> **EXERCISE PROMPT**
Filter the entries, keeping every line with the string "label".

MATERIAL PROVIDED Block Start

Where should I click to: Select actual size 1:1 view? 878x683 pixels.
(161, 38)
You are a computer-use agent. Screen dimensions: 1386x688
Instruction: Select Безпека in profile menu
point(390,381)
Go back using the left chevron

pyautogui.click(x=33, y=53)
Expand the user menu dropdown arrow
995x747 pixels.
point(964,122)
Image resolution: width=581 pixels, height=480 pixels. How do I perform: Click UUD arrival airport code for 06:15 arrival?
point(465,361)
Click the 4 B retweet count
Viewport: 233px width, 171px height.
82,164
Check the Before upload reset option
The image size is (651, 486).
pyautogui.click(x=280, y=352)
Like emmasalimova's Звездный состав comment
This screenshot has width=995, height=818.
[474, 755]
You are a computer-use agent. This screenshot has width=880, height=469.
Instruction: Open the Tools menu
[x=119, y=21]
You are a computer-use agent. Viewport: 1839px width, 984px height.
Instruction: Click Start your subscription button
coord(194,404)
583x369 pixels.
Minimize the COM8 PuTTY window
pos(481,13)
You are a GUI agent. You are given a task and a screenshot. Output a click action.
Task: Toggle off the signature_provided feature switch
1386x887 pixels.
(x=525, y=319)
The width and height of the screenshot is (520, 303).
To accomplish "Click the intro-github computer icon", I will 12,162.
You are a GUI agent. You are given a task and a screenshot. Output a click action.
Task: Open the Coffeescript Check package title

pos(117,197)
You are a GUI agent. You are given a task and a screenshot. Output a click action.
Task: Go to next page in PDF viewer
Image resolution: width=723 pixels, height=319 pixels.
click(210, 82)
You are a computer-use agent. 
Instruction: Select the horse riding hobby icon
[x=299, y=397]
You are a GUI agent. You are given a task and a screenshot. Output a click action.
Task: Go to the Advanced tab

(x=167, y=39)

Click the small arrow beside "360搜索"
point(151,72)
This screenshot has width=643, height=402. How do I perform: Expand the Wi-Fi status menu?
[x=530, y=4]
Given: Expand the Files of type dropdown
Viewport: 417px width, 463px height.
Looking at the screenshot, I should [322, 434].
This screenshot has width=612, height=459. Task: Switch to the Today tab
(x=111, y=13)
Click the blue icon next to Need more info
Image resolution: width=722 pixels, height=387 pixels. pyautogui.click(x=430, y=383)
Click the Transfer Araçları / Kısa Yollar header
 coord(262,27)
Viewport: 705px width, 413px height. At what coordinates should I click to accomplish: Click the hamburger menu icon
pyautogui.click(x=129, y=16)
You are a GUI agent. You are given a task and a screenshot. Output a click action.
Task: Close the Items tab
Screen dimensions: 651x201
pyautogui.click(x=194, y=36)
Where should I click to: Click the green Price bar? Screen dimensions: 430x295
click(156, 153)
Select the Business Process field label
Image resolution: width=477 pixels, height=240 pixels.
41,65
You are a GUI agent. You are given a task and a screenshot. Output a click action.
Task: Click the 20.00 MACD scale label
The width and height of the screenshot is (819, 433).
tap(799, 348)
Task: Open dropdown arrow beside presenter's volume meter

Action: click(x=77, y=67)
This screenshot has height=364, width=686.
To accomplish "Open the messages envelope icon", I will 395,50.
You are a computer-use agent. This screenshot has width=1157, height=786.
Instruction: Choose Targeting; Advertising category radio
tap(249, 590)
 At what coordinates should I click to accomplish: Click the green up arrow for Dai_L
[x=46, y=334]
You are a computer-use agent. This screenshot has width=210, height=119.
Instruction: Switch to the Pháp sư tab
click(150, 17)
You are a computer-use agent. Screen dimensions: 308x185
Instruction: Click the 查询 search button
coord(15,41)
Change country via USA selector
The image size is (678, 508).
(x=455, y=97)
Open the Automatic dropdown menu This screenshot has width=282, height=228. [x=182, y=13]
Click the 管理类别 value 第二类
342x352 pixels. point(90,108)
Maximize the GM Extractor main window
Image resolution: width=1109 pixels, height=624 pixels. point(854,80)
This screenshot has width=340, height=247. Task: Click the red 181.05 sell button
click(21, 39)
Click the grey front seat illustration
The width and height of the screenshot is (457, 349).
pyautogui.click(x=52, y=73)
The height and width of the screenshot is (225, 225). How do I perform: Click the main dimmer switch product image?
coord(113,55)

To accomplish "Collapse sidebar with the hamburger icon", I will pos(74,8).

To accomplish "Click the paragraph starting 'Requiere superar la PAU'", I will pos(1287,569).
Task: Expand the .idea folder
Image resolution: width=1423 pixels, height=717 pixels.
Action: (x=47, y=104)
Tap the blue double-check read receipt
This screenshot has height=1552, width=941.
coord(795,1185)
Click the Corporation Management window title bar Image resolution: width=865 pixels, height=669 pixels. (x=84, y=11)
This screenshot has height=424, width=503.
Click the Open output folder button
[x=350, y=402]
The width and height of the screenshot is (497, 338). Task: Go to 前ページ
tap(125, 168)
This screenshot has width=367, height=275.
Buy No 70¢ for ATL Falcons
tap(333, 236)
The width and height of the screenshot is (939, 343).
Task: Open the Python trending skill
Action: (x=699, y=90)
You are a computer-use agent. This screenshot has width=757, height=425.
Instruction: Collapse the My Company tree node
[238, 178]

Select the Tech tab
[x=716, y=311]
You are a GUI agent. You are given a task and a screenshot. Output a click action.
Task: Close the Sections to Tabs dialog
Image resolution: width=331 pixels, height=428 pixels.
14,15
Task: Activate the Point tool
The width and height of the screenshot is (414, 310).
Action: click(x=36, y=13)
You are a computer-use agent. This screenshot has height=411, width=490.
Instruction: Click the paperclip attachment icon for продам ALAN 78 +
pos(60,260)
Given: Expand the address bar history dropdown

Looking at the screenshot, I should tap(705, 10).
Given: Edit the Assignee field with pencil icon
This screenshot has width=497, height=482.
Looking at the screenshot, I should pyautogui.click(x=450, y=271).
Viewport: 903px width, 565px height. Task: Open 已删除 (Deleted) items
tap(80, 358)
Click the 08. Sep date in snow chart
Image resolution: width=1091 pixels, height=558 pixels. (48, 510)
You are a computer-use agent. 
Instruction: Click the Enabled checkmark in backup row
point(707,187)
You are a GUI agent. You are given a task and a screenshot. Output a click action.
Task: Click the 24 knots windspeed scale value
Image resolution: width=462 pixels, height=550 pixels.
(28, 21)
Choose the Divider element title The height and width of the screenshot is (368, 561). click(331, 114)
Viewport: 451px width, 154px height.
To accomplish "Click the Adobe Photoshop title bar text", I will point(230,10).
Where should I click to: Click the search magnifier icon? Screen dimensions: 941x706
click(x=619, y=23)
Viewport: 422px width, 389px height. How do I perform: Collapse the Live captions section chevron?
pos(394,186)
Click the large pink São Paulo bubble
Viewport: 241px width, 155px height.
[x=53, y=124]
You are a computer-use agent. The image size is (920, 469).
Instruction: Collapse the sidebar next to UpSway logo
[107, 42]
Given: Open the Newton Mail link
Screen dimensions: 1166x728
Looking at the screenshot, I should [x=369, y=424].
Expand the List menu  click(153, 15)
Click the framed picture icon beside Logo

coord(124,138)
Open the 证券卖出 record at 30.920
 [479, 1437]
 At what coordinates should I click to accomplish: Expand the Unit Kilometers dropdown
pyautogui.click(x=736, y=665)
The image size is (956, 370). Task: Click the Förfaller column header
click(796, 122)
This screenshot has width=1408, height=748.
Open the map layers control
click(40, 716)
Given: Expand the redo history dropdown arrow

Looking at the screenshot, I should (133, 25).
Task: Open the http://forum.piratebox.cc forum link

MATERIAL PROVIDED Block End

> **ANSWER TO THIS EXERCISE**
Select the Business Process field label
Task: Click the 20.00 MACD scale label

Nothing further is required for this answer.